Try it: From the line with "Viewport: 1895px width, 1725px" to the line with "Open the browser", retype every line exactly, including those two, and leave out the rest of the data below.

(Data to use begins)

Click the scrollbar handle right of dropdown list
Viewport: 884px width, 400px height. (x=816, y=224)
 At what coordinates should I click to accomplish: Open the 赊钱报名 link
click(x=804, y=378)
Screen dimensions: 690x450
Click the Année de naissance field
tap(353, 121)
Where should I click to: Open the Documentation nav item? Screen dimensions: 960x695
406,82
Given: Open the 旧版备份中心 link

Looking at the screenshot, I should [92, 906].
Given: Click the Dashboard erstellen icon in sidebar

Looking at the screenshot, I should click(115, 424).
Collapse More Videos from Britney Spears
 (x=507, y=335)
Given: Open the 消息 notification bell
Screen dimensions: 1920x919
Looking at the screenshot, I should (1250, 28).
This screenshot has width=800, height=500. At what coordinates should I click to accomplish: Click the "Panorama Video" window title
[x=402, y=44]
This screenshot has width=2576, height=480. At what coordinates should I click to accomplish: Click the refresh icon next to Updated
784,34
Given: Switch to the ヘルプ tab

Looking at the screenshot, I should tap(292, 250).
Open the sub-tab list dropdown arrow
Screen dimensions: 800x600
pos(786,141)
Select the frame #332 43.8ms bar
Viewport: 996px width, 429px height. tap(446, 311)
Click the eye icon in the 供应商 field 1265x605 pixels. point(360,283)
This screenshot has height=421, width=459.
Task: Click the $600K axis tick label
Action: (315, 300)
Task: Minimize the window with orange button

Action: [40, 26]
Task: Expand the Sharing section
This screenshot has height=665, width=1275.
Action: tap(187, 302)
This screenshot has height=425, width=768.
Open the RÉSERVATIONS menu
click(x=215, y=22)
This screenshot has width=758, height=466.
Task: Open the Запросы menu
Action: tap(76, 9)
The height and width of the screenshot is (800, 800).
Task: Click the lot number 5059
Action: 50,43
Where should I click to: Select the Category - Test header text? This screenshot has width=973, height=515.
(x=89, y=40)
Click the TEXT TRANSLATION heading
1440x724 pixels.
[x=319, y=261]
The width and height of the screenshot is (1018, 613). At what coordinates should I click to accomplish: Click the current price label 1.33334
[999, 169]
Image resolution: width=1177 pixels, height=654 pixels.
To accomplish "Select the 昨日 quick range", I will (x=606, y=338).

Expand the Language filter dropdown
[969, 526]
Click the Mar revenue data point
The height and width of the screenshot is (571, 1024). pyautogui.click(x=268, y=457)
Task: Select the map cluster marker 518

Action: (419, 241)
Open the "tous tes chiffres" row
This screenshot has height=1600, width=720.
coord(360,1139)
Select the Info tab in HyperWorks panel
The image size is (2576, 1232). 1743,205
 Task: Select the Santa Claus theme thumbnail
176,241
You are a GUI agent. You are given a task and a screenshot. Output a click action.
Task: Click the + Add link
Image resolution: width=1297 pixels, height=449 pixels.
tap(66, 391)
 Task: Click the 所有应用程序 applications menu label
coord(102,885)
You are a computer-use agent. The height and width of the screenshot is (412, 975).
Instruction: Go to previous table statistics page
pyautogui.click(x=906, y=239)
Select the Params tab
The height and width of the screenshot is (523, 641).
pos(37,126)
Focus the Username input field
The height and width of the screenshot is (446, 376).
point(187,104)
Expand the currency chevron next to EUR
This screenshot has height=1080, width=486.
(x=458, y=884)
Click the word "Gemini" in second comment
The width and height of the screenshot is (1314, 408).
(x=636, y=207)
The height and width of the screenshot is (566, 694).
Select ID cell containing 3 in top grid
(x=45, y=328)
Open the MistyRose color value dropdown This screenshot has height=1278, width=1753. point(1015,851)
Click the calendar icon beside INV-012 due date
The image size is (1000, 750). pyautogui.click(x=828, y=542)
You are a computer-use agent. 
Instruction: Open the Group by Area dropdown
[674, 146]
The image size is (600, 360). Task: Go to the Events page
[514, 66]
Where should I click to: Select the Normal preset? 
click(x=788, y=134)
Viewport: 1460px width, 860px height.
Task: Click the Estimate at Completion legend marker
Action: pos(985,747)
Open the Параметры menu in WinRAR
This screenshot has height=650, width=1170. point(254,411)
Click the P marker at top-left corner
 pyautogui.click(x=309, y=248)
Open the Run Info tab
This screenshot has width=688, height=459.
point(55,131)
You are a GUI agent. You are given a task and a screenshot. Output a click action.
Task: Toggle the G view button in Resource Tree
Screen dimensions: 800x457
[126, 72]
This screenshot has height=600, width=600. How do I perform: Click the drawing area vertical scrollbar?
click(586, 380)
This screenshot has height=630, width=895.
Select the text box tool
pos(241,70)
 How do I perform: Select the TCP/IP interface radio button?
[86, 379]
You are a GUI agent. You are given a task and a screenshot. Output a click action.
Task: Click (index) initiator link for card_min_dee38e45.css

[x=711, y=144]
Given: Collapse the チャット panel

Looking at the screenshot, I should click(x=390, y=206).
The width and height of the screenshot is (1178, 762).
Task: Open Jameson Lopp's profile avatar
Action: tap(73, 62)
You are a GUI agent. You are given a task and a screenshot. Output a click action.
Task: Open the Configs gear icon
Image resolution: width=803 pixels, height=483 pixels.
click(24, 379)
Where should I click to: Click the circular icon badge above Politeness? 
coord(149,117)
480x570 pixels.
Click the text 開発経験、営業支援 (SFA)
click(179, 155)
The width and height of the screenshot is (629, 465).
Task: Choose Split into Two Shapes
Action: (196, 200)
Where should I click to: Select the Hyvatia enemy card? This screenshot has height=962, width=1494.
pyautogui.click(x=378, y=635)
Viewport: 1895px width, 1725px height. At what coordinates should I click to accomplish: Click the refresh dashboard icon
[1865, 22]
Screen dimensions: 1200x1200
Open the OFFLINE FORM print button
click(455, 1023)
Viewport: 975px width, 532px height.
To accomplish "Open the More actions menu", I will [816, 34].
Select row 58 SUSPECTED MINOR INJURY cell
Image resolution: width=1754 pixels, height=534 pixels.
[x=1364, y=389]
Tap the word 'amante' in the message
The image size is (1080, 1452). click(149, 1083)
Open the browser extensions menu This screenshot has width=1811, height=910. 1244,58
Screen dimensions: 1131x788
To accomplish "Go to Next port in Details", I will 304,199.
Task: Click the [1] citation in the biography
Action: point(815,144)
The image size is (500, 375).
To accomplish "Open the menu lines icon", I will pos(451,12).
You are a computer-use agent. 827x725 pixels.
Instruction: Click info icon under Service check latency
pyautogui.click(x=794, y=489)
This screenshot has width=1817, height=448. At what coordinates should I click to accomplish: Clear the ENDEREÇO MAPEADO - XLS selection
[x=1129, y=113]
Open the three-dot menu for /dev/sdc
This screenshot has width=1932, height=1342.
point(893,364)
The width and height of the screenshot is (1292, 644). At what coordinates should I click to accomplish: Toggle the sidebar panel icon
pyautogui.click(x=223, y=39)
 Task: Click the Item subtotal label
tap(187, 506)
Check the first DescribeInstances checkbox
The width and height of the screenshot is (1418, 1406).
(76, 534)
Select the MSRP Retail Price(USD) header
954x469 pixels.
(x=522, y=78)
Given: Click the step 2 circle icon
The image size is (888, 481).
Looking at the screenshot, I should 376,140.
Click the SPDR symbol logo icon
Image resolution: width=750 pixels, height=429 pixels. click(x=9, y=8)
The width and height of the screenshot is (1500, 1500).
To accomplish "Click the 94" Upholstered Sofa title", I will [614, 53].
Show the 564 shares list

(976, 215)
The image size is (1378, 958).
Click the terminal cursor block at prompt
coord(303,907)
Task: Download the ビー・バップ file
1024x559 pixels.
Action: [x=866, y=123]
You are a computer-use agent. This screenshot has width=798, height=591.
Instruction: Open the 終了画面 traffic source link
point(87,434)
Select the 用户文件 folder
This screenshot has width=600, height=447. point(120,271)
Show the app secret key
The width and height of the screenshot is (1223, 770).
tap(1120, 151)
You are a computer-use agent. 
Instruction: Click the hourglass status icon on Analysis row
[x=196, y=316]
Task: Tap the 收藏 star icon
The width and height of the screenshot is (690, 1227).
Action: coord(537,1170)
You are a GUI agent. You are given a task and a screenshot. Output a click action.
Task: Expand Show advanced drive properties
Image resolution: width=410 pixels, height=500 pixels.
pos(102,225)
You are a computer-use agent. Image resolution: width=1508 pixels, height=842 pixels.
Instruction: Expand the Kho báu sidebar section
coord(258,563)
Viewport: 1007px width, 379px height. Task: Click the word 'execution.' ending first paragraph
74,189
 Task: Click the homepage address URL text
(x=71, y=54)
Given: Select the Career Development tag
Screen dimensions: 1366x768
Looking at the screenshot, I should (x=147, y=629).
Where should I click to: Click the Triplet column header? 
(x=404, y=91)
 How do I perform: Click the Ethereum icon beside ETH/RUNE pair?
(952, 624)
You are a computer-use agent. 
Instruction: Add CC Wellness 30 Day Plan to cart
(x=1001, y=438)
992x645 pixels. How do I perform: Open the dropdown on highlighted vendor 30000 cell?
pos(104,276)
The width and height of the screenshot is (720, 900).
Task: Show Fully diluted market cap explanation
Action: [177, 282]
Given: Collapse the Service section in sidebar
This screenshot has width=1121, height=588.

(Data to use ends)

Task response:
Viewport: 1895px width, 1725px height. At what coordinates should I click to accomplish: Click the refresh dashboard icon
[1865, 22]
Screen dimensions: 1200x1200
Open the OFFLINE FORM print button
click(455, 1023)
Viewport: 975px width, 532px height.
To accomplish "Open the More actions menu", I will [816, 34].
Select row 58 SUSPECTED MINOR INJURY cell
Image resolution: width=1754 pixels, height=534 pixels.
[x=1364, y=389]
Tap the word 'amante' in the message
The image size is (1080, 1452). click(149, 1083)
Open the browser extensions menu This screenshot has width=1811, height=910. 1244,58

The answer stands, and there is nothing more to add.